Hi all I’d like to process each out of 12,000,000 records in my table (MySQL InnoDB) It this code efficient?

(run! (fn [row]
          (async/>!! chan row))
        (jdbc/reducible-query
         db
         ["select * from table where checked_at is NULL order by postcode limit 100000"]
         {:fetch-size   10000
          :max-rows     10000
          :cursors      :hold
          :result-type  :forward-only
          :concurrency  :read-only
          :auto-commit? false}))

kirill.salykin16:11:12

because now mysql spends quite some time to process the query

kirill.salykin16:11:50

do I need the limit? do I need the cursor? (is cursor actually used?) every record first putted into channel for proccessing (channel is limited to 1000)

kirill.salykin16:11:36

should I use same limit in query as channel has? (1000)

michaellindon23:11:36

@seancorfield I am still having some misunderstandings with performing a batch insert.

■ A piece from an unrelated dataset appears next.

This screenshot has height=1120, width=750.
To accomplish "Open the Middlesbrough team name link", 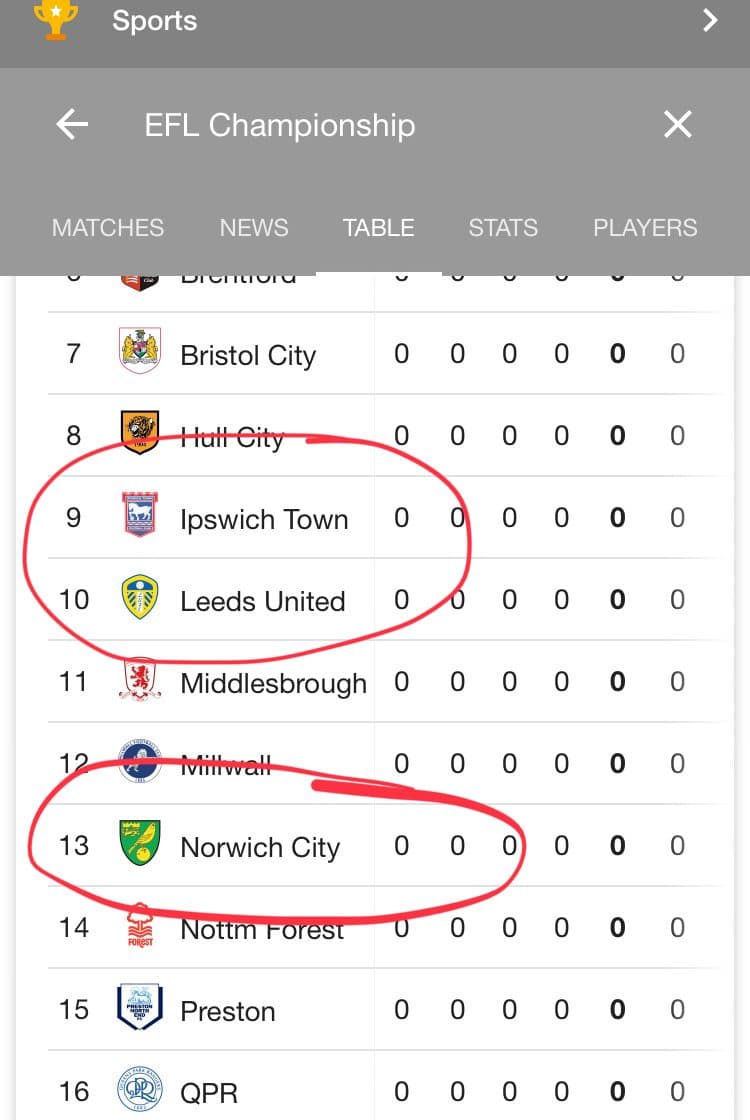I will point(274,684).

Consider the following

(def routing-guide (sql/query warp-db [(slurp "src/bayesianic/routing-guide.sql")] {:as-arrays? true}))
(time
 (sql/insert-multi! prem-db :routing_guide (first routing-guide) (rest routing-guide)))
(time 
 (batch-insert prem-db "routing_guide" (first routing-guide) (rest routing-guide)))
where batch-insert is a function that i wrote myself. The timings are as follows:
"Elapsed time: 26476.902023 msecs"
"Elapsed time: 98.909443 msecs"

michaellindon23:11:20

my batch insert function looks like this:

(defn batch-insert [db table colnames rows]
  (sql/execute! db [(str
                     "insert into "
                     table
                     (str " (" (clojure.string/join ", " (map name colnames)) ") ")
                     " values "
                     (apply str (clojure.string/join ", "
                                                     (map (fn [x] (str "(" (clojure.string/join ", " x) ")")) rows))))]))

seancorfield23:11:50

@michaellindon Your function isn't equivalent tho' -- it's assuming it can convert arbitrary Clojure values to legal SQL literal values with str -- whereas insert-multi! creates a PreparedStatement with a parameter for every value and sets all those values as parameters in the JDBC call.

seancorfield23:11:16

Yours will work for numbers but not strings (for example).